» Exercise directions: Pick up the Elasticsearch full-text query tutorial below and keep writing it from its final line onward.

Full Text Query in Elasticsearch : match, match_phrase, match_phrase_prefix

In previous posts Search using query param and request body and Query term and Source filtering  received fair understanding of how to query and filter documents fields to retrieve relevant fields of interest. In this post we will go thorough advanced searching techniques using match, match_phrase and match_phrase_prefix construct provided by Elasticsearch.

Match keyword

"match" keyword is used with query and it hints search request to look for given value of the fields. It is not exact term match (as discussed in Query term and Source filtering). match keyword is used along with OR/AND logical operators.

Display/retrieve all documents with name (first or last) contains <X> : Below search query finds all documents with name = "gibson".
➜  Desktop curl -XGET 'localhost:9200/customers/_search?pretty' -d'
{
    "query": {
        "match" : {
            "name" : "gibson"
        }
    }
}
' -H 'Content-Type: application/json'
{
  "took" : 21,
  "timed_out" : false,
  "_shards" : {
    "total" : 5,
    "successful" : 5,
    "skipped" : 0,
    "failed" : 0
  },
  "hits" : {
    "total" : 2,
    "max_score" : 4.9511213,
    "hits" : [
      {
        "_index" : "customers",
        "_type" : "vendors",
        "_id" : "xn_g6mABB3_D7Pc85hFv",
        "_score" : 4.9511213,
        "_source" : {
          "name" : "Sue Gibson",
          "age" : 60,
          "gender" : "female",
          "email" : "suegibson@comvex.com",
          "phone" : "+1 (919) 450-2888",
          "street" : "166 Newel Street",
          "city" : "Jacksonwald",
          "state" : "Northern Mariana Islands, 9865"

» Information supplied:
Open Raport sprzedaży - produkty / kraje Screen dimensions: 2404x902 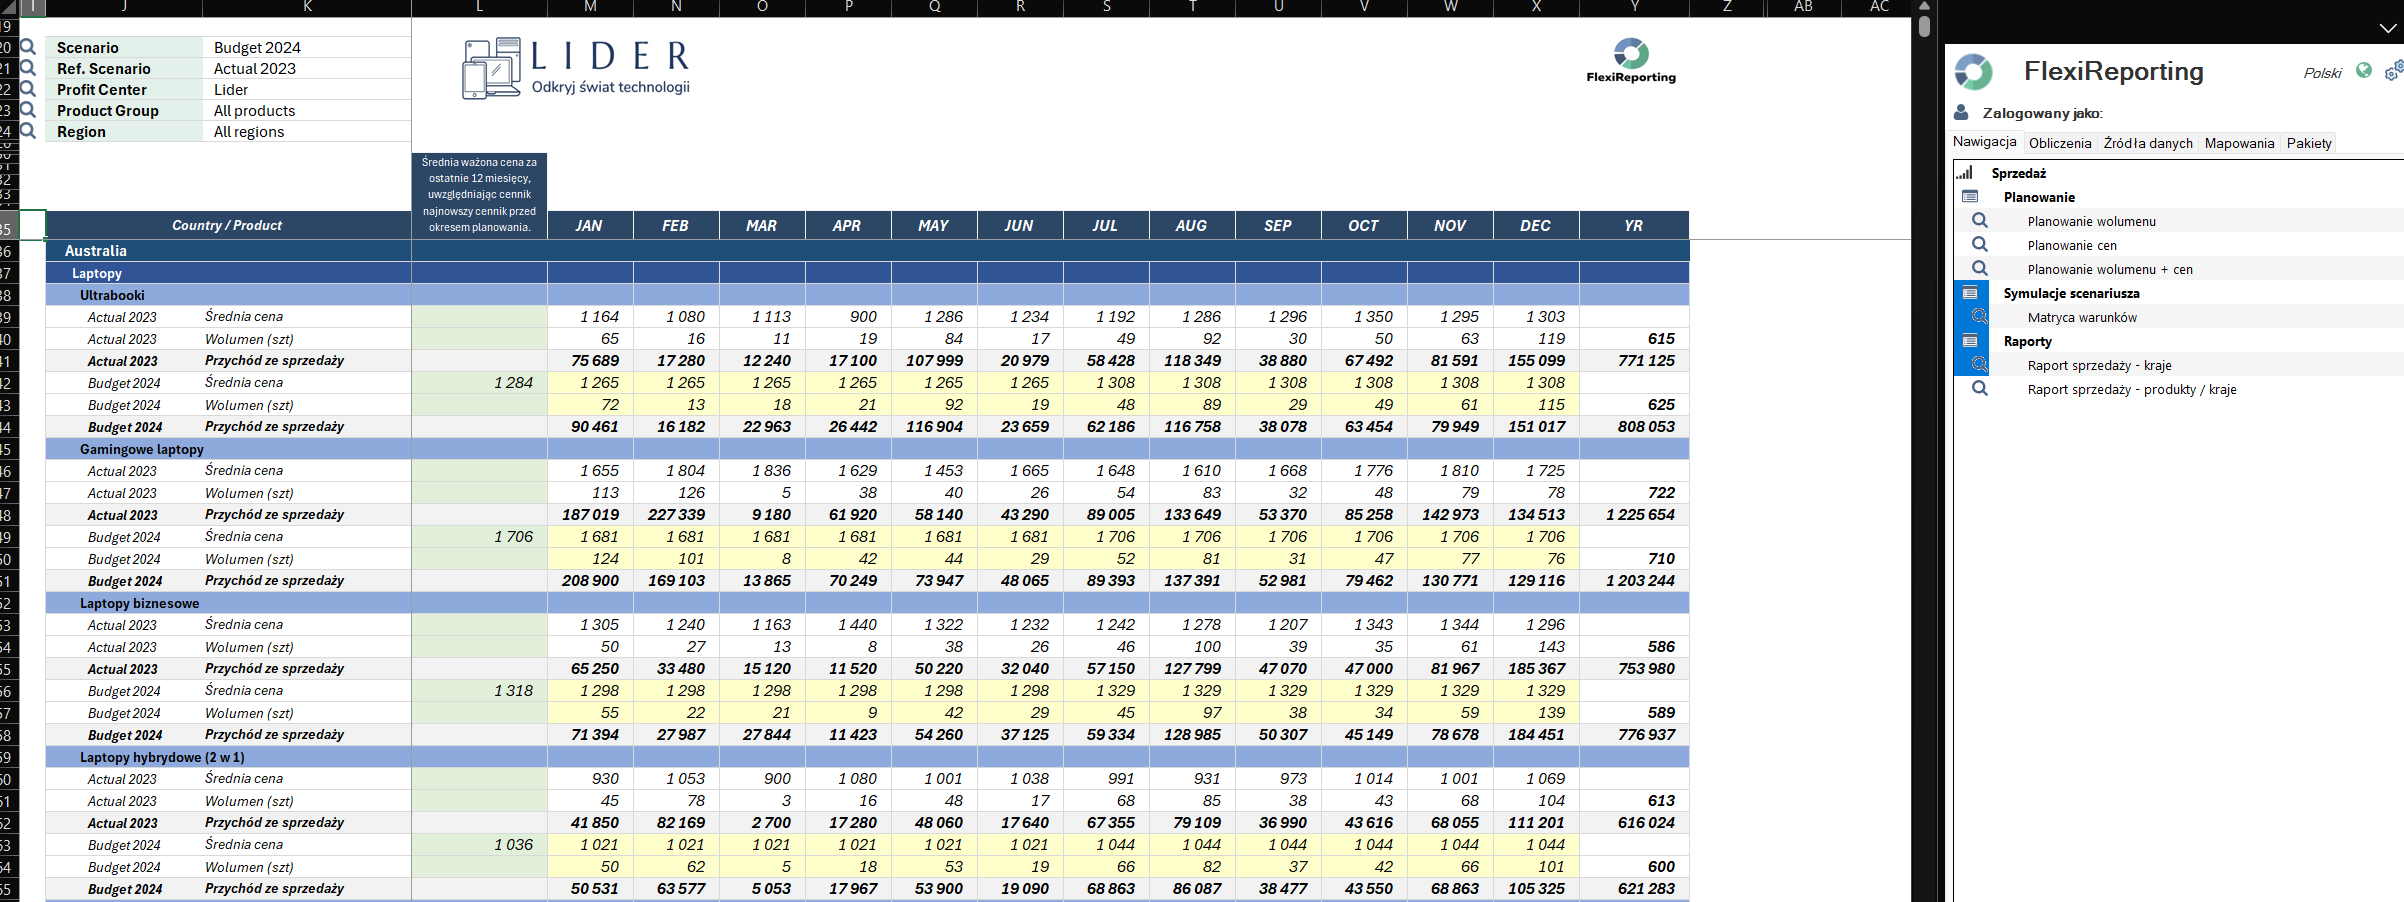click(x=2131, y=389)
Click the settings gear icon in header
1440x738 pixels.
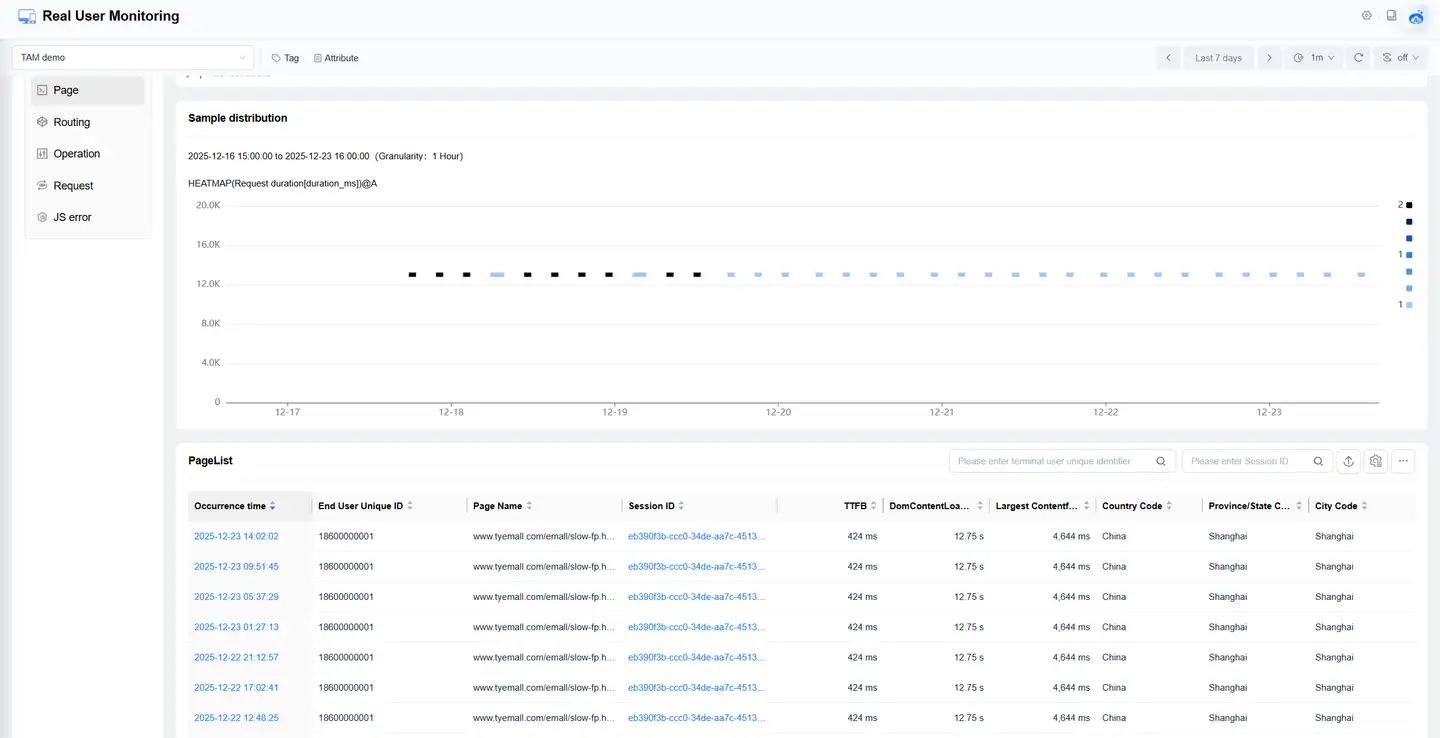[x=1367, y=16]
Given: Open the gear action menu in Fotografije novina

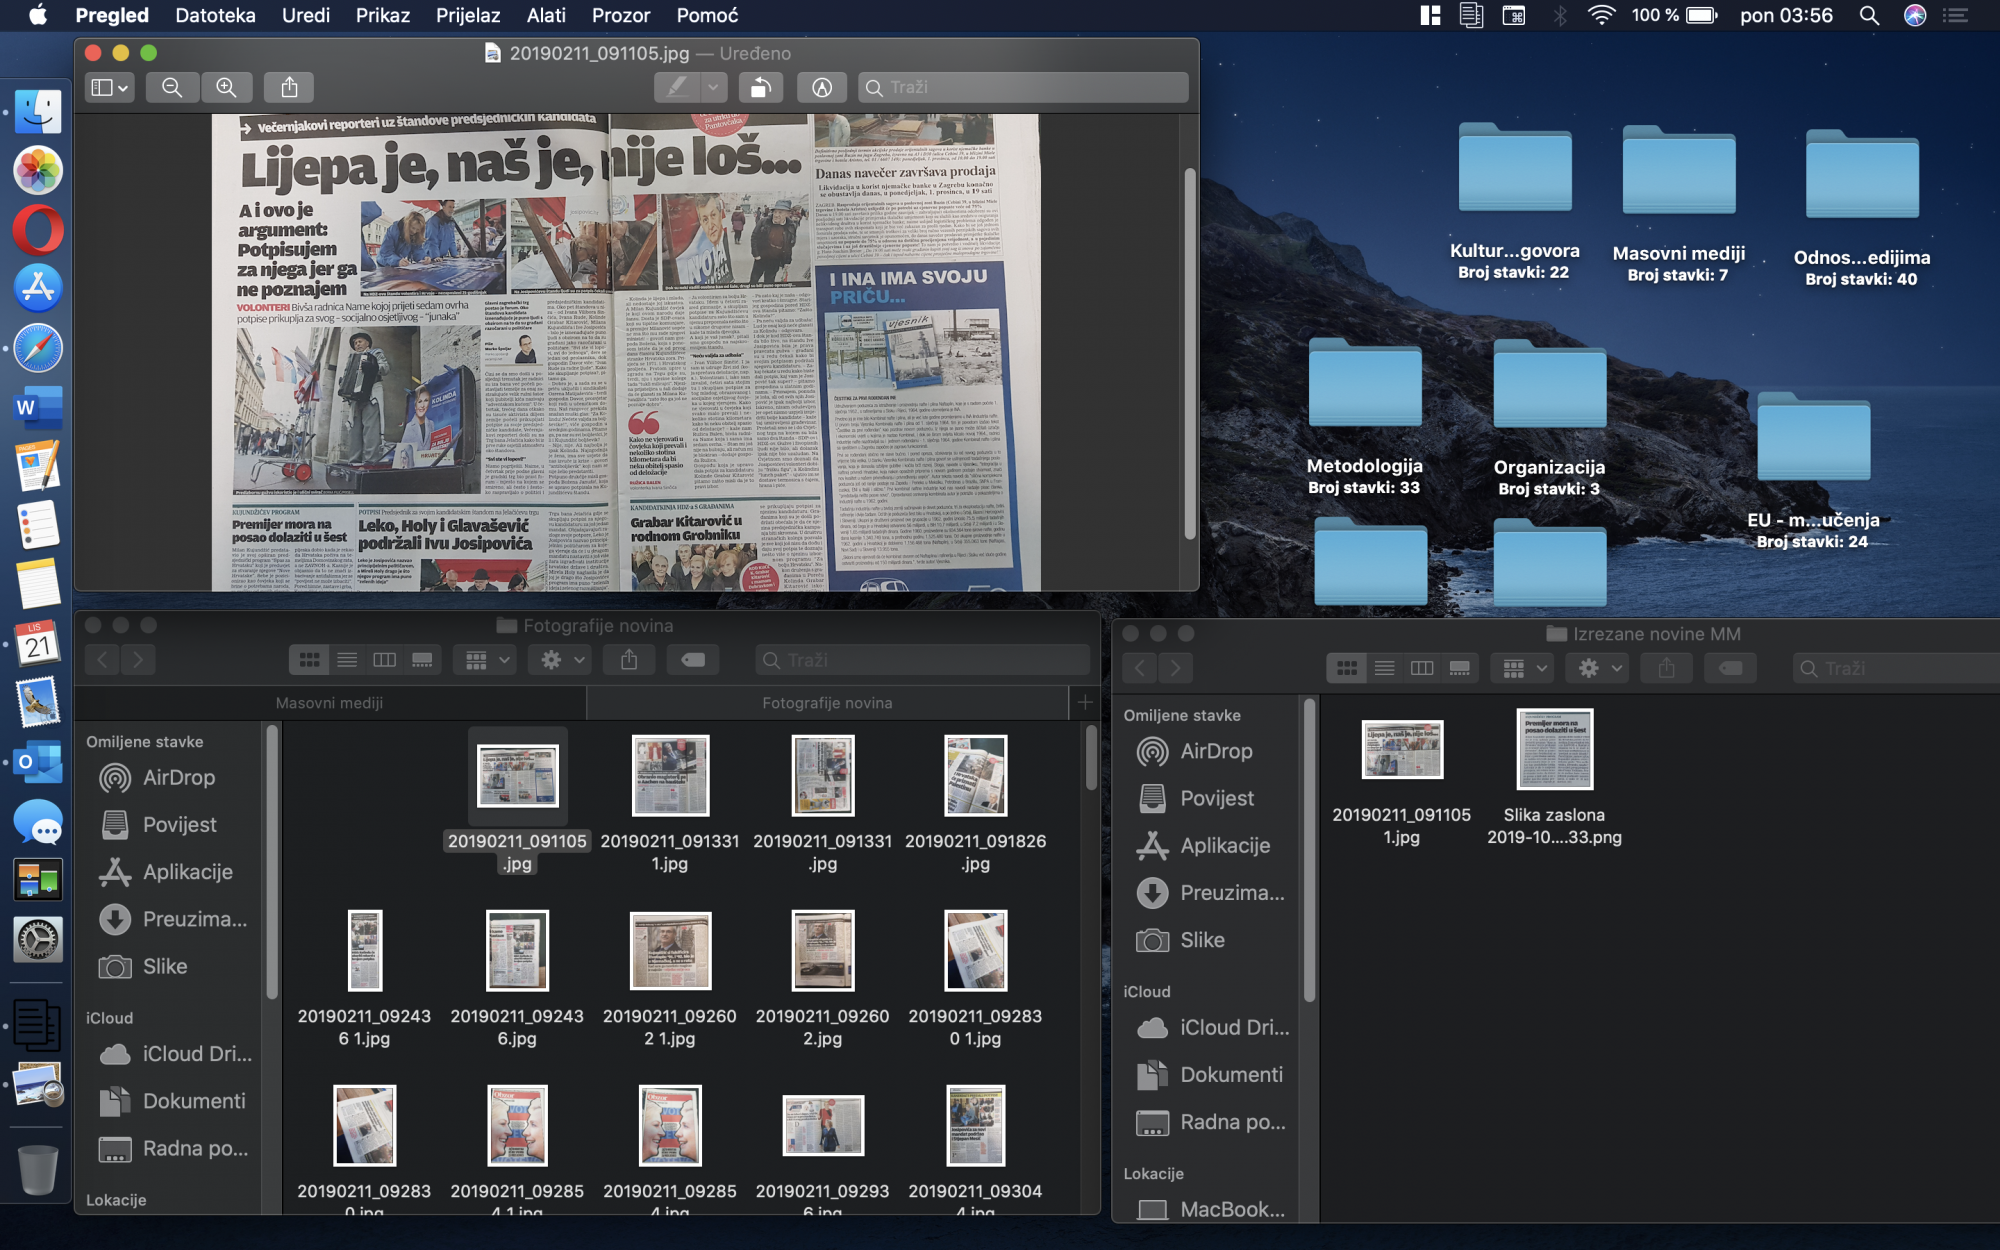Looking at the screenshot, I should pyautogui.click(x=562, y=660).
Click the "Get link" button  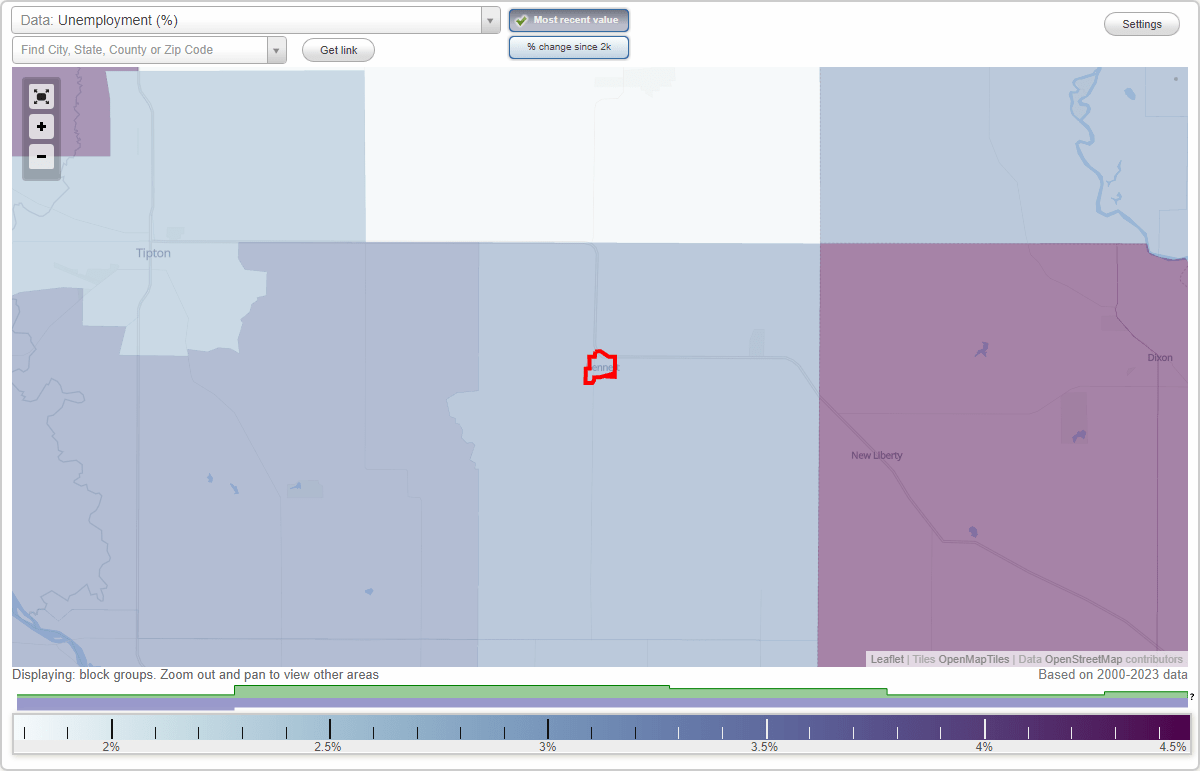pos(337,49)
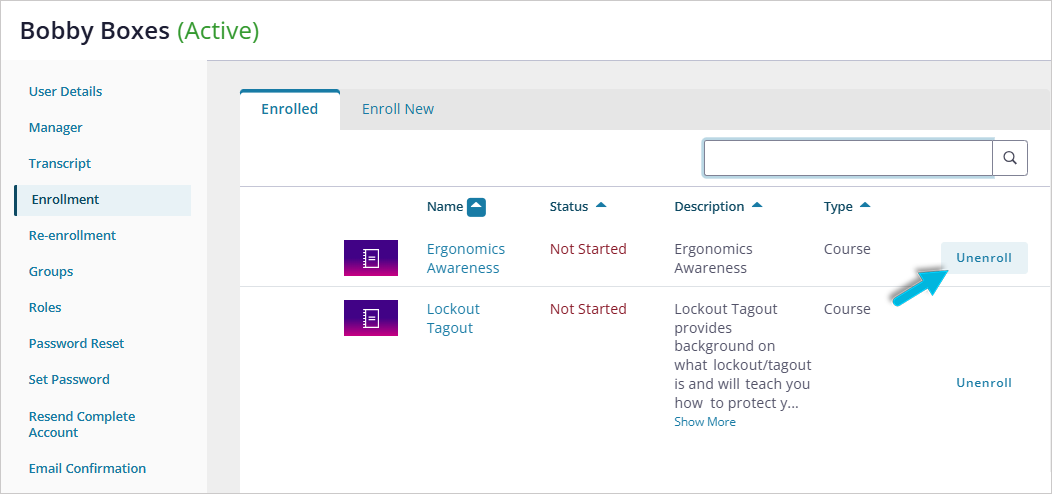1052x494 pixels.
Task: Unenroll from Lockout Tagout course
Action: pos(984,383)
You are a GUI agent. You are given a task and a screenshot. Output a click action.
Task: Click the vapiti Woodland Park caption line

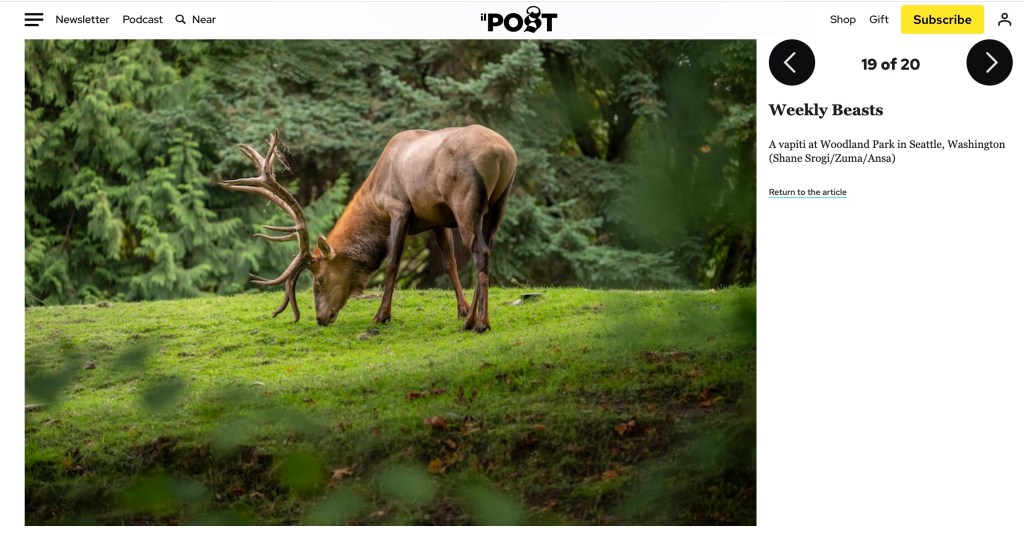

» Exercise result:
        }
      },
      {
        "_index" : "customers",
        "_type" : "vendors",
        "_id" : "2X_g6mABB3_D7Pc85hNx",
        "_score" : 4.804021,
        "_source" : {
          "name" : "Gibson Velasquez",
          "age" : 57,
          "gender" : "male",
          "email" : "gibsonvelasquez@comvex.com",
          "phone" : "+1 (906) 436-3683",
          "street" : "362 Beverly Road",
          "city" : "Dalton",
          "state" : "Texas, 8682"
        }
      }
    ]
  }
}
Note:- match keyword suggest request query to retrieve all docs with name as "gibson". Elasticsearch brings two documents-  first record with high score has second name as "gibson" and second document has first name "gibson". Generally, Elasticsearch gives more preference to First name(more score) however here due to small size of name its score is more( Sue gibson is more relevant than Gibson valasquez)

Match with OR operator :- Retrieve all documents where name contains either "Tyler"  or "Macdonald". Below query retrieves all documents which has either of these two names. Match keyword hints query that apply OR operator on given name values <tyler macdonald> and retrieve all documents wherever either one of name appears.
➜  Desktop curl -XGET 'localhost:9200/customers/_search?pretty' -d'{
    "query": {
        "match" : {
              "name" : {
                  "query" : "tyler macdonald",
                  "operator" : "or"
               }
        }
    }
}
' -H 'Content-Type: application/json'

{
  "took" : 11,
  "timed_out" : false,
  "_shards" : {
    "total" : 5,
    "successful" : 5,
    "skipped" : 0,
    "failed" : 0
  },
  "hits" : {
    "total" : 4,
    "max_score" : 4.9416423,
    "hits" : [
      {
        "_index" : "customers",
        "_type" : "vendors",
        "_id" : "IX_g6mABB3_D7Pc85hRy",
        "_score" : 4.9416423,
        "_source" : {
          "name" : "Macdonald Perkins",
          "age" : 49,
          "gender" : "male",
          "email" : "macdonaldperkins@comvex.com",
          "phone" : "+1 (863) 559-2182",
          "street" : "687 Bayview Avenue",
          "city" : "Ola",
          "state" : "South Carolina, 2216"
        }
      },
      {
        "_index" : "customers",
        "_type" : "vendors",
        "_id" : "pH_g6mABB3_D7Pc85hRy",
        "_score" : 4.9416423,
        "_source" : {
          "name" : "Tyler Flores",
          "age" : 25,
          "gender" : "male",
          "email" : "tylerflores@comvex.com",
          "phone" : "+1 (977) 433-3222",
          "street" : "974 Sedgwick Place",
          "city" : "Vallonia",
          "state" : "Kansas, 1804"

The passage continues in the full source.